Data Management Plan – DYLEN: Diachronic Dynamics of Lexical Networks

Treatment of research data during and after the project term: During the project, the research data will be stored at the servers of the ACDH and will be constantly backed up. In the last project month (M24), the research data will be prepared for archiving in the ARCHE repository.
Data collected, processed or developed: The starting point are the already available text corpora ParlAT and AMC. The data will be preprocessed, especially POS and Name Entity Recognition. The enriched data will be also archived as xml. In the next step the lexical networks will be constructed. During the project the data will be stored in a graph database and at the end the network data will be archived in ARCHE. Co-occurrence matrices will be also archived as CSV. Furthermore it is planned to archive also the network visualisations (as SVG) in ARCHE. We will create a collection for the DYLEN project in ARCHE. ARCHE uses as persistent identifiers handles. Regarding the code developed within the project, it will be stored in a project-specific github repository during the project and at the end of the project the code will be archived in Zenodo and will get as persistent identifier a DOI and will be therefore citable and sustainable. We will use Zenodo for the code, because ARCHE is more suitable for data and due to the Zenodo and GitHub integration, it is very easy to archive code in Zenodo. The DYLEN project website will be maintained at least 5 years after the end of the project.
Methods and standards applied: In order to generate, analyse and visualise different types of networks, methods from natural language processing, network analysis, data mining and statistics are applied. The corpus data (AMC and ParlAT) are available in xml and the enriched versions with (enhanced) NE will be made available also in xml.

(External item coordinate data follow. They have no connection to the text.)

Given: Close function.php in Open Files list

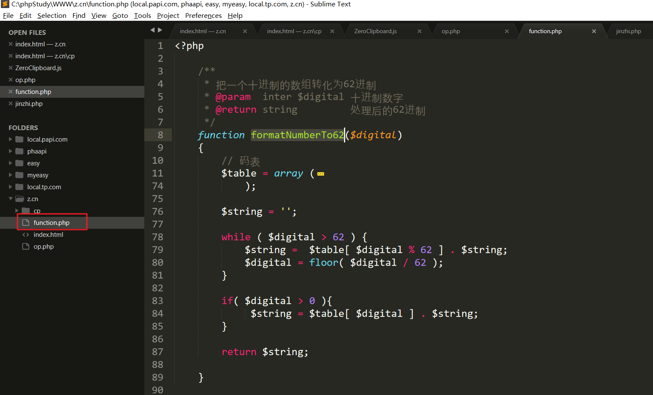Looking at the screenshot, I should pyautogui.click(x=11, y=91).
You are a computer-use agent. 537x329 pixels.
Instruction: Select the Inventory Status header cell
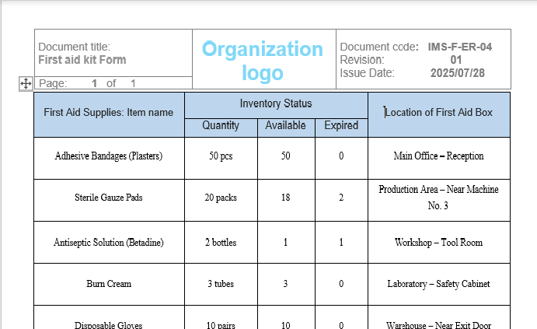coord(276,103)
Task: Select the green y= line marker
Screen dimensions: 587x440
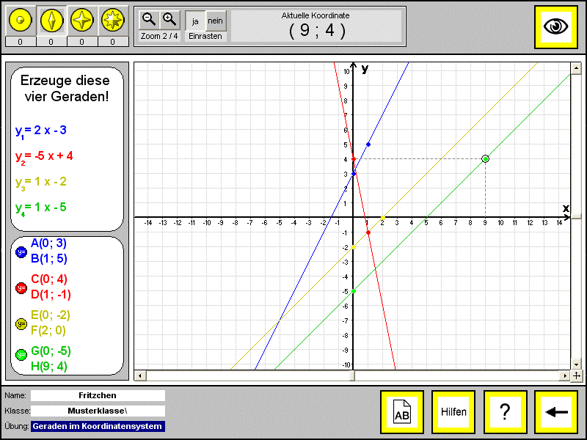Action: click(21, 355)
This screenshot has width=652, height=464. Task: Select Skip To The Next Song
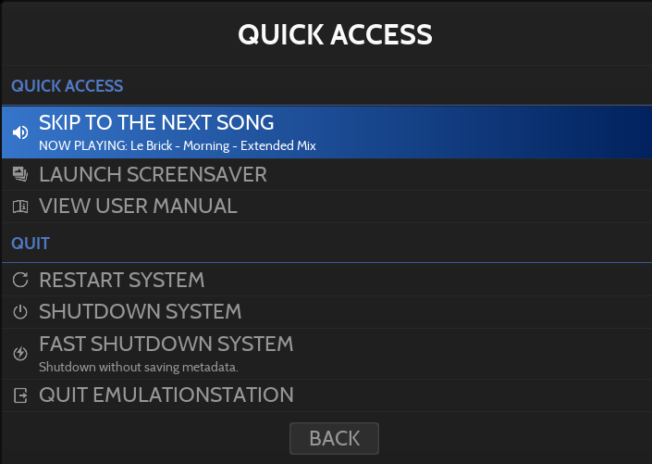[x=156, y=122]
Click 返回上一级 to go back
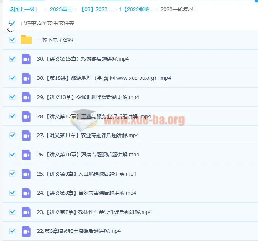This screenshot has height=241, width=258. click(21, 9)
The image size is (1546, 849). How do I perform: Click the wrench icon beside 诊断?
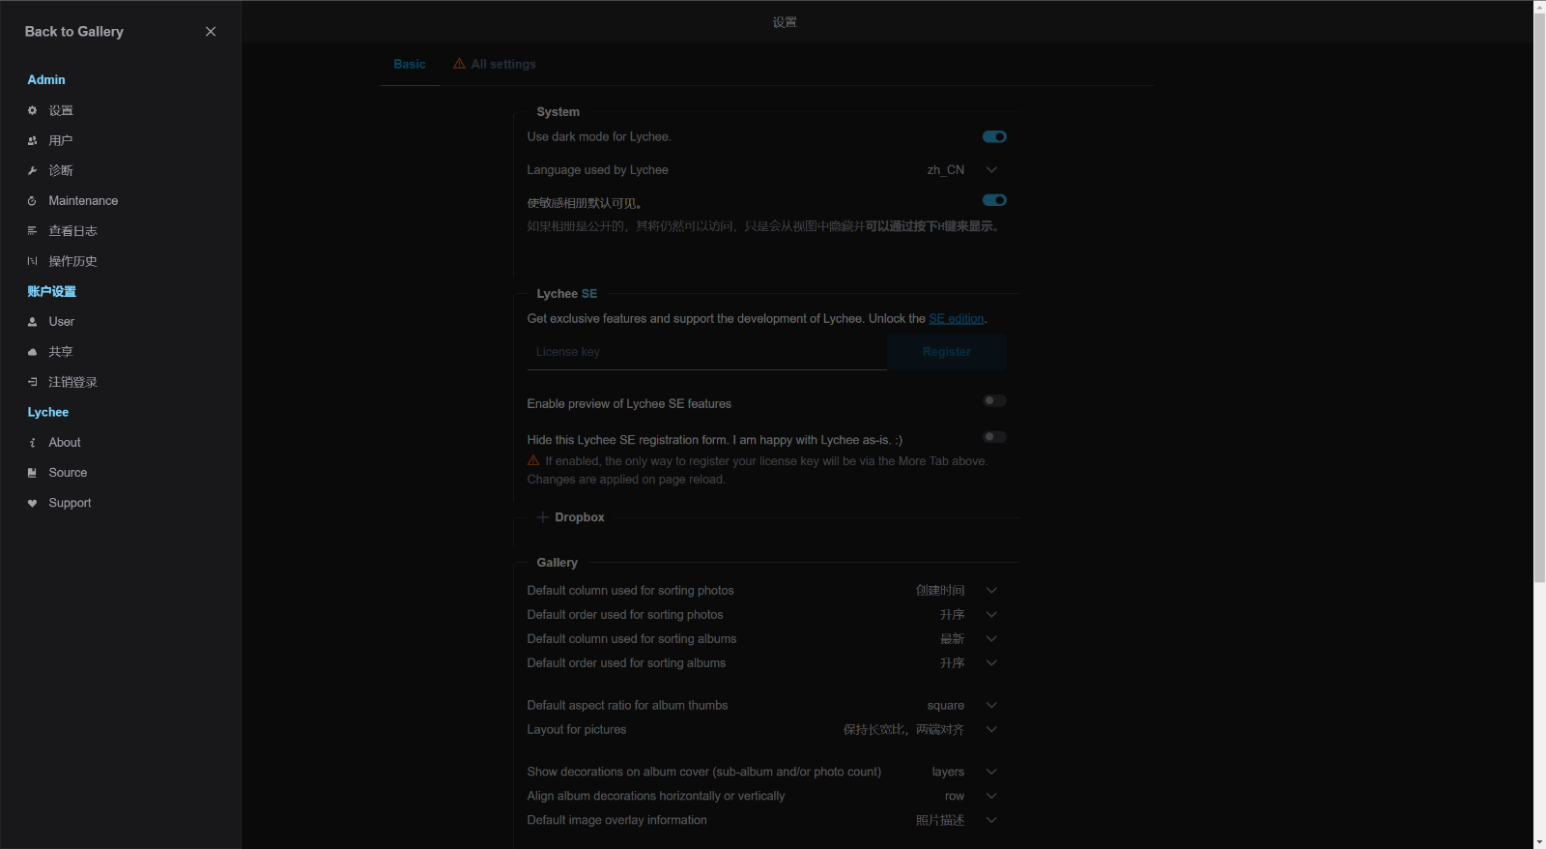coord(32,171)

For the network data, a graph database will be used to store them. As data format for the archived network data, the RDF standard will be used, since the graph database Neo4j allows the serialisation in RDF. For the co-occurrence matrices the CSV format will be used. The visualisations of the networks will be made available in SVG format. Since the data will be archived in ARCHE and described with metadata and ARCHE supports CMDI, the resources will be also harvested by the CLARIN Virtual Observatory and are then searchable through a faceted browser and hence better findable and accessible to a wider community as well as citable through the assigned handles in ARCHE.
Volume and type of data: As stated above we will have annotated text data (existing corpus data enriched especially with NE), co-occurrence matrices, network data and network visualisations. Furthermore we will have code from the development of the interactive web application. The size of the networks range between some KB and 100 MB, depending on the number of nodes, if there are only some 100 nodes or some 1000 nodes. We estimate the volume of the whole data up to 5TB. Data security measures (during and after the project): During the project we will use a version control system for data processing in order to revert back to specific versions of the project data. During the project, the data will be stored at the servers of the ACDH. There regularly backups are made in order to prevent data loss.

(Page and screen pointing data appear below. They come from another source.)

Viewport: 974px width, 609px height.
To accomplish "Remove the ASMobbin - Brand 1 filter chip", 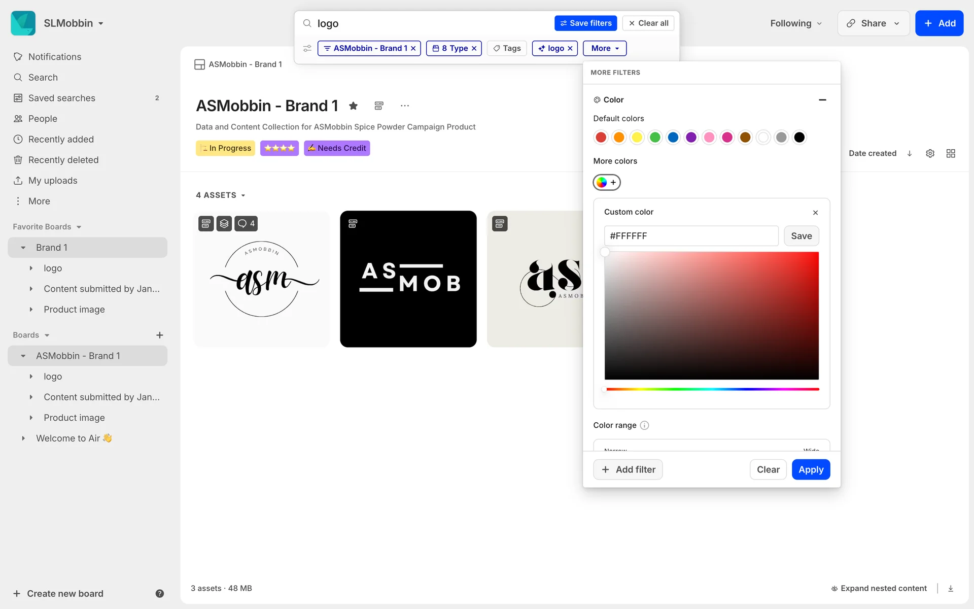I will click(x=413, y=48).
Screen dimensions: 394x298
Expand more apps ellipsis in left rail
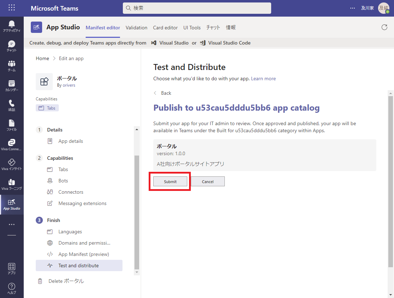click(12, 224)
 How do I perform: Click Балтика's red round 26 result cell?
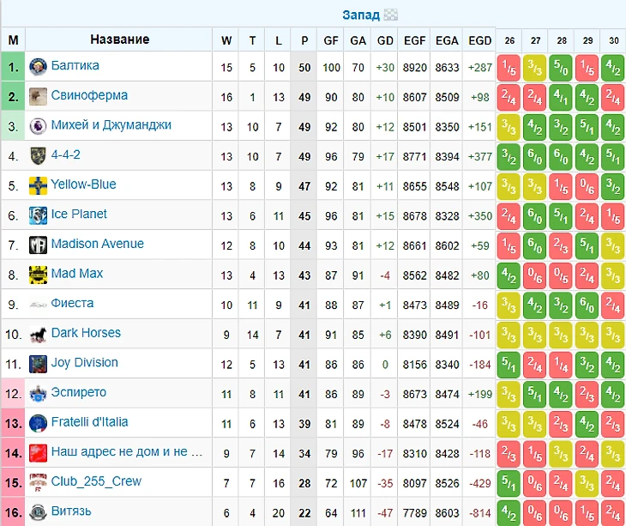[x=509, y=66]
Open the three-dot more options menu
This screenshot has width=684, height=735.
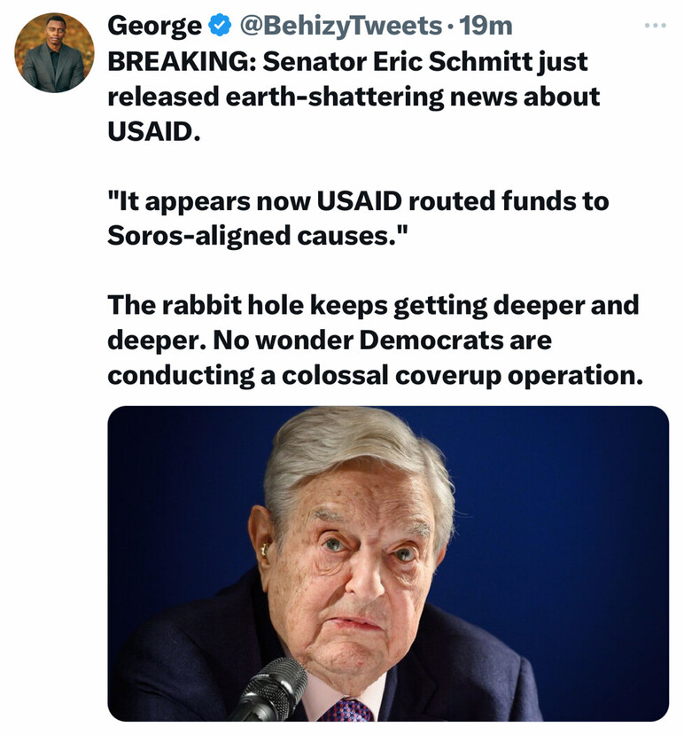(x=655, y=26)
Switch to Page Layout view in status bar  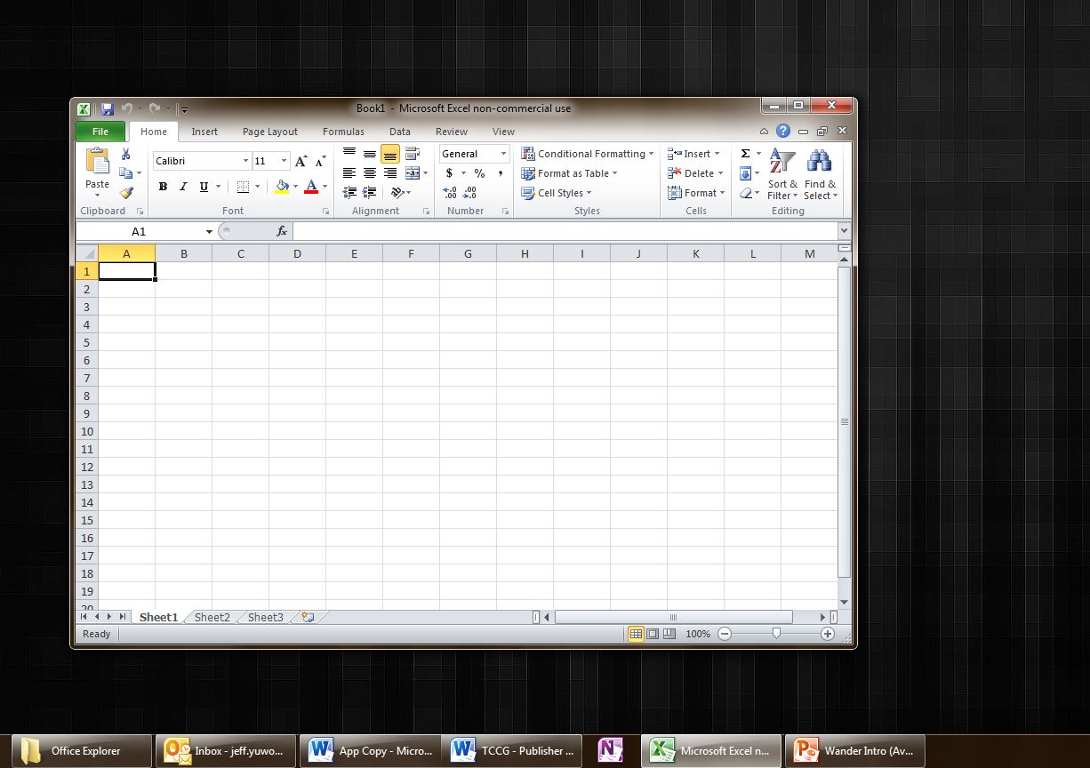(x=652, y=634)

Names of the repositories for archiving of data and code: We will use ARCHE to archive our research data. For the developed code we will set
up a project github repository. The final version of the code will be archived in Zenodo. The publications (or pre-prints) resulting from this project will be archived in the relevant institutional publication repositories and also in Zenodo since ARCHE is best suited for research data but not for research publications (c.f. ARCHE Collection Policy).